* **ABOUT THIS TASK**: If a line of the data below holds the string "folder", copy it.

* **INPUT RECORDS**:
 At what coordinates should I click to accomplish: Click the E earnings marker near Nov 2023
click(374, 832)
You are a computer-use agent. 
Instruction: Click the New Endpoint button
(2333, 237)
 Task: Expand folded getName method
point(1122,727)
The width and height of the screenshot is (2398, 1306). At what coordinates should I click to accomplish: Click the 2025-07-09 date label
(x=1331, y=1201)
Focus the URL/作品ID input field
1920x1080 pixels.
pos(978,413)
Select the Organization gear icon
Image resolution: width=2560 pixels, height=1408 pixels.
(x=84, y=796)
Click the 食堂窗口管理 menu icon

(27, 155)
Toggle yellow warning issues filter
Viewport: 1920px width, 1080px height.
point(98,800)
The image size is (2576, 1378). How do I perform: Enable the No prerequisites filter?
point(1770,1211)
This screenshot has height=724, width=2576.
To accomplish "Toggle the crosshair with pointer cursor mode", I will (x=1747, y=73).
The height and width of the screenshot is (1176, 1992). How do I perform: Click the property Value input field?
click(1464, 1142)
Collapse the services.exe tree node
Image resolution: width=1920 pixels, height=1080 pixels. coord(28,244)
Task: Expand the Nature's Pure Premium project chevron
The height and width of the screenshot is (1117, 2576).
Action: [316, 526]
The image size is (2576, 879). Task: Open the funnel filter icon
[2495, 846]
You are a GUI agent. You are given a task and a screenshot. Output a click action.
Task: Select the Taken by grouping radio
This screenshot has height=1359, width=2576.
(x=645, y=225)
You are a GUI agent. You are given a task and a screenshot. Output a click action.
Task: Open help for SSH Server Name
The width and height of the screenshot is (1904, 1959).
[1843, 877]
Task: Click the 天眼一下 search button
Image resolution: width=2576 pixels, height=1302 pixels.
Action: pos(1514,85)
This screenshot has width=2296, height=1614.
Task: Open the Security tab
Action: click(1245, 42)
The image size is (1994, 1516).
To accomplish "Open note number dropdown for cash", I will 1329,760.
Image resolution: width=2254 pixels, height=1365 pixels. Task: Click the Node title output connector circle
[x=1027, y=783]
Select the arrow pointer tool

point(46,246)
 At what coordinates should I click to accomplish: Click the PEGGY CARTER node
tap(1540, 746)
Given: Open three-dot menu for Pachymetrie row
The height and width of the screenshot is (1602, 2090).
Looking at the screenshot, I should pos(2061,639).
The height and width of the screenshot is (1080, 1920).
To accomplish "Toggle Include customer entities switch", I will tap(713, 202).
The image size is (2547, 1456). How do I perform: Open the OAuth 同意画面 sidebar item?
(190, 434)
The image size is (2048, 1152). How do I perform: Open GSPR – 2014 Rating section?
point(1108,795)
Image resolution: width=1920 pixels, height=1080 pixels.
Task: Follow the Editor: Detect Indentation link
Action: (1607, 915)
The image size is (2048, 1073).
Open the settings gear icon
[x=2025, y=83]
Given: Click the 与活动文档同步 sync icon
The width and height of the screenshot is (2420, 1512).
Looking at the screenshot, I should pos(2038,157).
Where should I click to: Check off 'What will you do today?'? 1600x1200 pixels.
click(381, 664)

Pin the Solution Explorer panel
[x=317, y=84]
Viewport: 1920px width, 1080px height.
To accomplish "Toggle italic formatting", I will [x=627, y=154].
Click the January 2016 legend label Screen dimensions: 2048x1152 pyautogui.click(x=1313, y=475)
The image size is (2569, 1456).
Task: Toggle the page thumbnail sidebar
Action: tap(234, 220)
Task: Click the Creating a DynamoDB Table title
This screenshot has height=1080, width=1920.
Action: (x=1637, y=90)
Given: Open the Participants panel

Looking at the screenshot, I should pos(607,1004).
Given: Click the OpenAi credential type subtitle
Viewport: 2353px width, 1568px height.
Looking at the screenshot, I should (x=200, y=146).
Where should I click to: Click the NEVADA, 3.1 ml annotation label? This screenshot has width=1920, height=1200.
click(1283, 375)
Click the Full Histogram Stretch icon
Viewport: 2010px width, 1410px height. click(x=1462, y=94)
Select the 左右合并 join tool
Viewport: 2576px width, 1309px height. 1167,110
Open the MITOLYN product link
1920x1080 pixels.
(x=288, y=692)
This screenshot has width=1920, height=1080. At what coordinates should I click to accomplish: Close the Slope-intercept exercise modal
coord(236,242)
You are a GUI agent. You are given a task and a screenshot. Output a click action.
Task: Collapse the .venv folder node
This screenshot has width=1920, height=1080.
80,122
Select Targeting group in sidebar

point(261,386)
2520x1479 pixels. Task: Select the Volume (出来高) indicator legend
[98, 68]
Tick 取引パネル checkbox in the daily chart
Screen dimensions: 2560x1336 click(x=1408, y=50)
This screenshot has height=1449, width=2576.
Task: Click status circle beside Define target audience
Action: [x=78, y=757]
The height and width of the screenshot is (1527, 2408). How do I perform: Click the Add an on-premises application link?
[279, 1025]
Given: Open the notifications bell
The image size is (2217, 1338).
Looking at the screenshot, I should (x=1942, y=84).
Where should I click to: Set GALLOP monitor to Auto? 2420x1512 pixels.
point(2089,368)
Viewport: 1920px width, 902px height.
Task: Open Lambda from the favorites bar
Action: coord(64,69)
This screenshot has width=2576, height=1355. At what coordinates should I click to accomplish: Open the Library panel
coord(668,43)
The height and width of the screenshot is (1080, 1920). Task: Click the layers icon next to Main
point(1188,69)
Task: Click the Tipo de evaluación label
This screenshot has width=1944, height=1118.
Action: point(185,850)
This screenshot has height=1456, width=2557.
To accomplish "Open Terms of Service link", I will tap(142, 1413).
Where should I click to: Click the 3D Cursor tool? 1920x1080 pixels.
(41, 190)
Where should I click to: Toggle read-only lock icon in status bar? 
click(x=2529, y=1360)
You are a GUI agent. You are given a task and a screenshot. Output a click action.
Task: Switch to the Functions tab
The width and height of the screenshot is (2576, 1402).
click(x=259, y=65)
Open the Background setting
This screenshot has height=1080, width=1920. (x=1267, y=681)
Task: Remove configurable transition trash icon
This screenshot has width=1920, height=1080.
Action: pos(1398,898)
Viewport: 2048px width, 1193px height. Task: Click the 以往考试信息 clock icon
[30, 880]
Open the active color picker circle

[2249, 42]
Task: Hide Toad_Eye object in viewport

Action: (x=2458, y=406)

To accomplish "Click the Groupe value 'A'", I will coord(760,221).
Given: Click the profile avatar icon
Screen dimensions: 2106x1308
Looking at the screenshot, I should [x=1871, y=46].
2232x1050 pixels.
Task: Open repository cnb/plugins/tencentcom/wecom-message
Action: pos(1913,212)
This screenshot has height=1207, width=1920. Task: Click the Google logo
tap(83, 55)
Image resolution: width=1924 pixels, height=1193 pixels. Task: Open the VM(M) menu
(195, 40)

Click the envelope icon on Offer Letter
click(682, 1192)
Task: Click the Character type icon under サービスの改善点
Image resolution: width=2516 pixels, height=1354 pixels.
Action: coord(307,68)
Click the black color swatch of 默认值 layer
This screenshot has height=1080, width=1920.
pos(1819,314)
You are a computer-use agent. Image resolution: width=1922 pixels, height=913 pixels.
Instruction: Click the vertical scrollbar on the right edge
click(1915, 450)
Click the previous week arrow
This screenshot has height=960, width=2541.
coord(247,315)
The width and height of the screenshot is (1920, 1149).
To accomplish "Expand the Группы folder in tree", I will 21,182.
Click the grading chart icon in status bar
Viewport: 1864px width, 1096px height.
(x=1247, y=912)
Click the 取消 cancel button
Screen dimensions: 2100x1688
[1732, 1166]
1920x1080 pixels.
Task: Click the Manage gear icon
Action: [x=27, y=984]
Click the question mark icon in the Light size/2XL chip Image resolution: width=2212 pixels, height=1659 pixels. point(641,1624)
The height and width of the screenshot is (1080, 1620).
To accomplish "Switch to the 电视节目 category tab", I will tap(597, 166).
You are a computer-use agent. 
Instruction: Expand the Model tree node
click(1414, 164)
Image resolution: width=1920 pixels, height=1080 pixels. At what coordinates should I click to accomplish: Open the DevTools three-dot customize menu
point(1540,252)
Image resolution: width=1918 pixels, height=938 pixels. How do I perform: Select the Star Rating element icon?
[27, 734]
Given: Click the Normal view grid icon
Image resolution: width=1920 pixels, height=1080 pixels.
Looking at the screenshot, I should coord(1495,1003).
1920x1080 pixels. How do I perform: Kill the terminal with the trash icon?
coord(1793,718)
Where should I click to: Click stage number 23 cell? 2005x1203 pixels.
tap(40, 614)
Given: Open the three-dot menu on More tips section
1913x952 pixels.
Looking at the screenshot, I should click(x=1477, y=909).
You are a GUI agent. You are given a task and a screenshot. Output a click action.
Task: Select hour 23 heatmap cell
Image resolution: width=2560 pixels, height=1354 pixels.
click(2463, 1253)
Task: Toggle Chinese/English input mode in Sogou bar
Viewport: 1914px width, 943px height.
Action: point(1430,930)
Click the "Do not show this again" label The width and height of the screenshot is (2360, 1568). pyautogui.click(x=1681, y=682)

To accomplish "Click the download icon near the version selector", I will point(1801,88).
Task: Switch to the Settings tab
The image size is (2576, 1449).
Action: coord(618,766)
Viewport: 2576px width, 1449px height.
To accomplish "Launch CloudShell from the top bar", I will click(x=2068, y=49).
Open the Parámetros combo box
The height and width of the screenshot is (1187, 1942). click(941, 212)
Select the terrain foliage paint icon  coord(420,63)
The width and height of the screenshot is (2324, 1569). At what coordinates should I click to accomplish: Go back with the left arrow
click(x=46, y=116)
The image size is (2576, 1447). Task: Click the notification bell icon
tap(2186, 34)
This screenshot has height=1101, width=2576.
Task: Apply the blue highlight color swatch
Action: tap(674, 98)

* **SOLUTION FOR THIS TASK**:
Task: Collapse the .venv folder node
To accomplish "Expand the Группы folder in tree", I will 21,182.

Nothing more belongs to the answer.